• [About this task]:
Nothing but the records themselves, exactly as written, should appear in the reply; leave out the pictures.

Segment Start: Available data

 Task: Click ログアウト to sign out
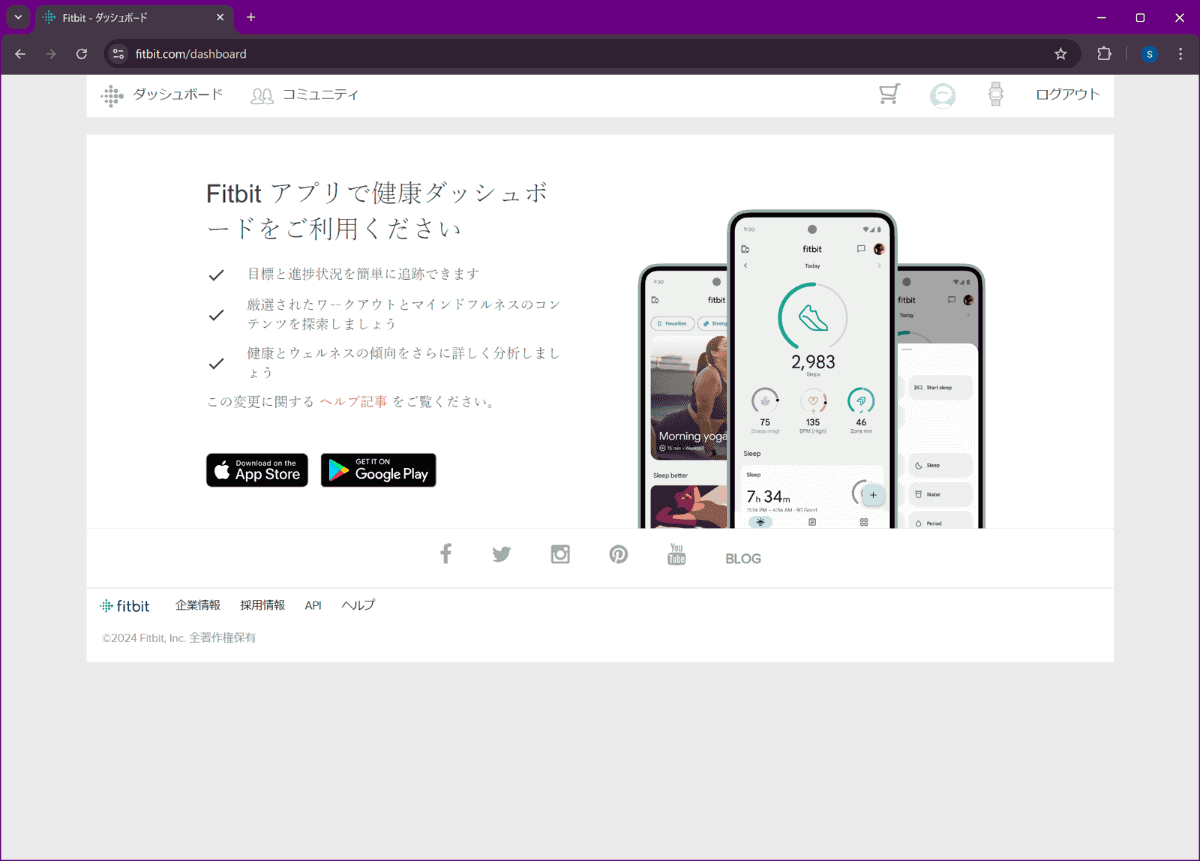pos(1066,93)
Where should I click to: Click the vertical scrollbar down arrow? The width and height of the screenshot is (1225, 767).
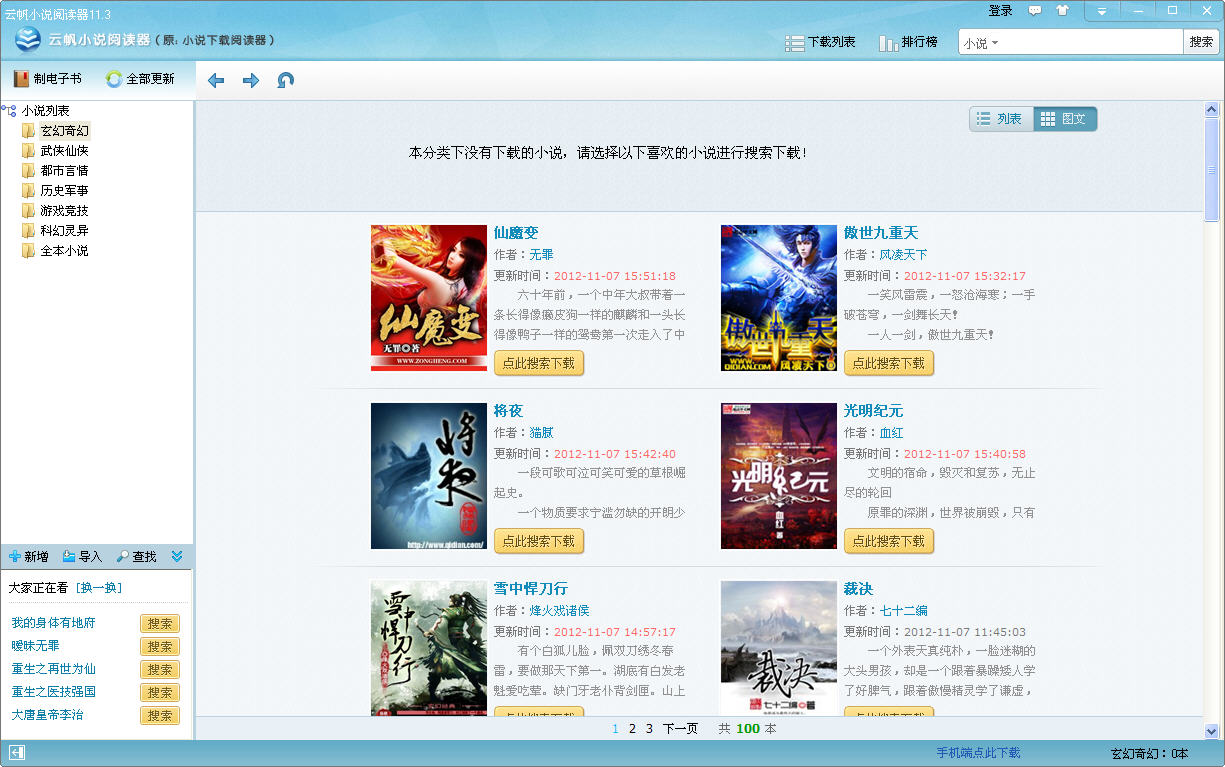(1212, 731)
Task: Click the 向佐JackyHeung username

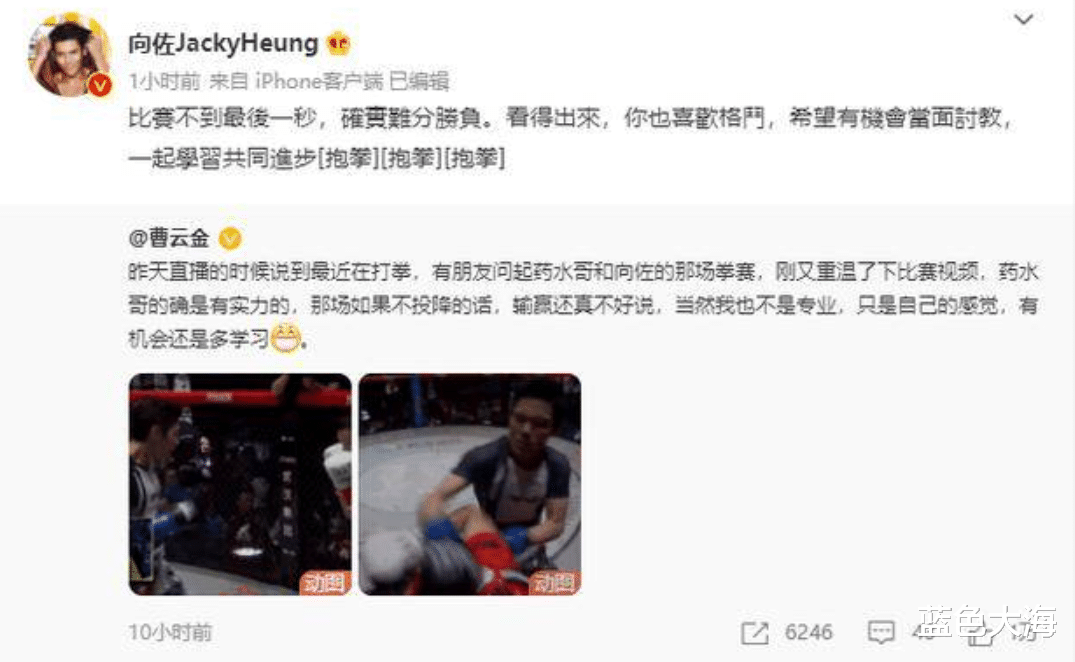Action: (x=224, y=43)
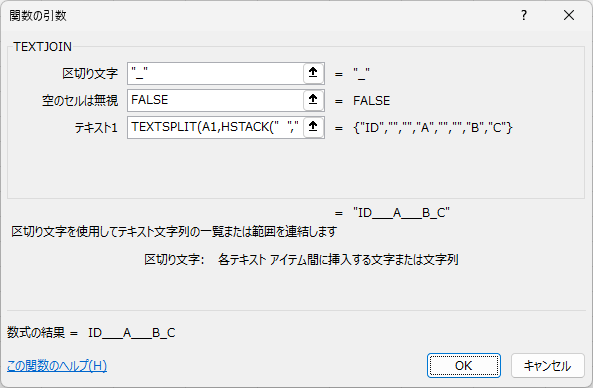
Task: Click the テキスト1 array preview value
Action: [433, 128]
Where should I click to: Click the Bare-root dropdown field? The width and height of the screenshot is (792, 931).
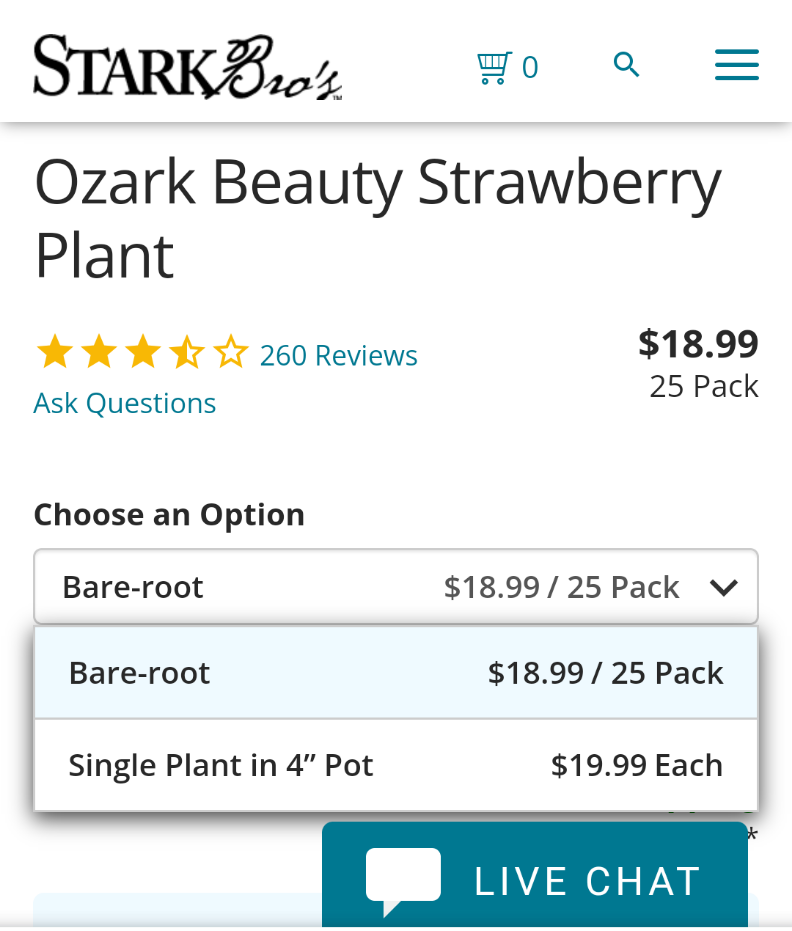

Segment End: Available data

• [Exercise answer]:
 Task: Click ログアウト to sign out
pos(1066,93)
Where should I click to: Click the vertical scrollbar down arrow? The width and height of the screenshot is (1225, 767).
(1212, 731)
Task: Click the 向佐JackyHeung username

Action: (x=224, y=43)
Task: Click the テキスト1 array preview value
Action: [433, 128]
Where should I click to: Click the Bare-root dropdown field? The width and height of the screenshot is (792, 931).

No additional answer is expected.